5.4 It is an open-end and diversified management investment company
registered under the Investment Company Act of 1940, as amended.
5.5 A registration statement under the Securities Act of 1933, as amended
is currently effective and will remain effective, and appropriate state
securities law filings have been made and will continue to be made,
with respect to all Shares of the Fund being offered for sale.
5.6 At this time, no state securities laws filings are required by the
Fund. In the event that state securities law filings are required, the
Fund shall make appropriate state securities law filings and will
continue to make filings with respect to all Shares of the Fund being
offered for sale.
6. WIRE TRANSFER OPERATING GUIDELINES/ARTICLES 4A OF THE UNIFORM
COMMERCIAL CODE
6.1 The Transfer Agent is authorized to promptly debit the appropriate Fund
account(s) upon the receipt of a payment order in compliance with the
selected security procedure (the "Security Procedure") chosen for funds
transfer and in the amount of money that the Transfer Agent has been
instructed to transfer. The Transfer Agent shall execute payment orders
in compliance with the Security Procedure and with the Fund
instructions on the execution date provided that such payment order is
received by the customary deadline for processing such a request,
unless the payment order specifies a later time. All payment orders and
communications received after this the customary deadline will be
deemed to have been received the next business day.

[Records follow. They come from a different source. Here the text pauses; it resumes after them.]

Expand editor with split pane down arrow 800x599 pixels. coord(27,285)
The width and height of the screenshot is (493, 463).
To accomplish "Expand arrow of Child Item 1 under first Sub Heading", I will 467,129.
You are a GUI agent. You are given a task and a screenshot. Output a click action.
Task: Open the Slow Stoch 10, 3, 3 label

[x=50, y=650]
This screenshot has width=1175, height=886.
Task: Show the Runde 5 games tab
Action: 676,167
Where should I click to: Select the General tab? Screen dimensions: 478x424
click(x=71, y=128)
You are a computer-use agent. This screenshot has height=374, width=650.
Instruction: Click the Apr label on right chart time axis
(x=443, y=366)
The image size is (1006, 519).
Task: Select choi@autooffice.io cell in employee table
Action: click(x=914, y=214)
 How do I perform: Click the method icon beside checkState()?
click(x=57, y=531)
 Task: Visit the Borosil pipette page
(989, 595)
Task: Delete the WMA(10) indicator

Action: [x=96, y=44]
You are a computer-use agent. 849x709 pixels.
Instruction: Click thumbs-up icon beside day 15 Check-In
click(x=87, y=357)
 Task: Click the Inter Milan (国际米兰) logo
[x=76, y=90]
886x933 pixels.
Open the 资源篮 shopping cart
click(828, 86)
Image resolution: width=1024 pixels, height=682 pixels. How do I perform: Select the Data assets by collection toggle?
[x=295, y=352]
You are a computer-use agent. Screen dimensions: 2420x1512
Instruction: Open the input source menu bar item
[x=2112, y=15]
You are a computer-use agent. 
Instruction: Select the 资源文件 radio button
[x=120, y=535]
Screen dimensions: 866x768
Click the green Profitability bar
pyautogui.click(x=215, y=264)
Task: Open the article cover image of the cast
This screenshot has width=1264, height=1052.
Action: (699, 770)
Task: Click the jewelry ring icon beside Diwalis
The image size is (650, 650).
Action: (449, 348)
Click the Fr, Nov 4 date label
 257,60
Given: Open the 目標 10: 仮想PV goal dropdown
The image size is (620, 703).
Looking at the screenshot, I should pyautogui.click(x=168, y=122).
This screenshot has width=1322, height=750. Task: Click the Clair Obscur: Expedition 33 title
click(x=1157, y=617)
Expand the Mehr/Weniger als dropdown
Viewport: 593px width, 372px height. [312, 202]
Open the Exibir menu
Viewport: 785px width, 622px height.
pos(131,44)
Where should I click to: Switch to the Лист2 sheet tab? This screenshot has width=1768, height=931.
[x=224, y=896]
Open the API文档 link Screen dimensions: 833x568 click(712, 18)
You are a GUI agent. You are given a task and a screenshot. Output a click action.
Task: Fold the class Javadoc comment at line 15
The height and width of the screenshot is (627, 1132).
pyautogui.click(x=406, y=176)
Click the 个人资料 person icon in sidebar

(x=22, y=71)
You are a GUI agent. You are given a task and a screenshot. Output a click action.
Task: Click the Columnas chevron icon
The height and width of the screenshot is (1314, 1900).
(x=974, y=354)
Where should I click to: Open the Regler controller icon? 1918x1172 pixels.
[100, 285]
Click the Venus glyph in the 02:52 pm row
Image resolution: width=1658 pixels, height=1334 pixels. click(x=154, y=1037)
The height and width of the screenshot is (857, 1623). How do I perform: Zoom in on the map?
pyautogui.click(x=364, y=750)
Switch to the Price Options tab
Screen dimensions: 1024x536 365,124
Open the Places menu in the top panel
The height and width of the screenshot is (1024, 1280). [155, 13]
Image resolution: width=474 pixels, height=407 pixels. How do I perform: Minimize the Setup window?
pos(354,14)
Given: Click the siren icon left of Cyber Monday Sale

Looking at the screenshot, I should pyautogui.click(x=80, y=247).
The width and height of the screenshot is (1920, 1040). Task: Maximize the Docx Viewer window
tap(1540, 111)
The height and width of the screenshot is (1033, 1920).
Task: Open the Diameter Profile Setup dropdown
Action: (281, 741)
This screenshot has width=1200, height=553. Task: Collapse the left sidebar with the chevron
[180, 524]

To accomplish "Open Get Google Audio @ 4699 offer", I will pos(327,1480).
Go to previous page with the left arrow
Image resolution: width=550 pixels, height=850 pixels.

6.2 The Fund acknowledges that the Security Procedure it has designated on
the Fund Selection Form was selected by the Fund from security
procedures offered by the Transfer Agent. The Fund shall restrict
access to confidential information relating to the Security Procedure
to authorized persons as communicated to the Transfer Agent in writing.
The Fund must notify the Transfer Agent immediately if it has reason to
believe unauthorized persons may have obtained access to such
information or of any change in the Fund's authorized personnel. The
Transfer Agent shall verify the authenticity of all Fund instructions
according to the Security Procedure.
6.3 The Transfer Agent shall process all payment orders on the basis of the
account number contained in the payment order. In the event of a
discrepancy between any name indicated on the payment order and the
account number, the account number shall take precedence and govern.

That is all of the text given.